According to ValuePenguin, the average credit score in the U.S. is 695, with most people falling between 660 and 720. Of course, the higher the score the better when it comes to getting approved for credit for a new home in Atlanta, for example. If you are approved your score also affects the particular lending terms, which means if it’s on the lower side, you might have to pay a higher interest rate. On the other hand, if it’s higher, you’ll probably get a lower APR.
So how you can you build strong credit to raise your score as quickly as possible?
Pay Down Balances
The company that calculates one of the most commonly used credit scores, FICO, says that 30 percent of your FICO score is based on how much you owe, although it’s not that simple. It takes into consideration that total you owe based on the amount of credit you have available, something called credit utilization. If your credit limit is $5,000 and your balance is $1,500, the credit utilization rate would be 30 percent. If you use all the credit you have available, maxing out that card, it would be 100 percent. Ideally, it should be under 30 percent, but the lower the better. One of the quickest ways to boost that score is to pay down your balances. If you don’t have extra cash to do so, you might consider taking a temporary second job to pay them down or cutting back as many expenses as you can.
Request Credit Limit Increases
If paying down your balances isn’t an option, another way you can raise your score quickly is to improve your credit utilization percentage by requesting credit limit increases. You can usually do so online, or call the creditor and ask. For example, if you’ve maxed a card with a $1,000 limit and that limit is increased to $2,000, you’ll instantly cut your credit utilization rate by half.
Make Sure Your Credit Reports are Accurate
If there are mistakes on your credit reports, they could be significantly lowering your score. And mistakes are common with all three major credit bureaus: TransUnion. Equifax and Experian. It’s a must to check them regularly to make sure all information is accurate. It’s easy to do so as you’re entitled to a free copy of all three reports once a year. You can access them directly via AnnualCreditReport.com, which is government-mandated and run by the credit bureaus. Search them thoroughly for errors, and if you find any, you’ll need to dispute them individually with each of the bureaus, filing a separate report for every error.

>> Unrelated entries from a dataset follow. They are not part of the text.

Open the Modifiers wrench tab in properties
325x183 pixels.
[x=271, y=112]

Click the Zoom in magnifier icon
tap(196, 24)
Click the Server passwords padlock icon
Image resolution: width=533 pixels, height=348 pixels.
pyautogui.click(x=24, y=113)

Talk to Your Lender or Creditor
If you close an account with a late payment, it won’t disappear from your credit report. The better thing to do if you have any late payments is to ask the lender or credit card issuer if it can be forgiven – if there is just one it might work. Perhaps you were out of the country or had an emergency and forgot to pay it. If you have a long track record of making your payments on time, they’re likely to be forgiving and grant your request which can boost your score significantly. Keep in mind that late payments can remain on your report for up to seven years from the date they were missed, or reported to the credit bureau, so be sure to pay all your bills on time, using a software program or reminder alerts so that you don’t forget.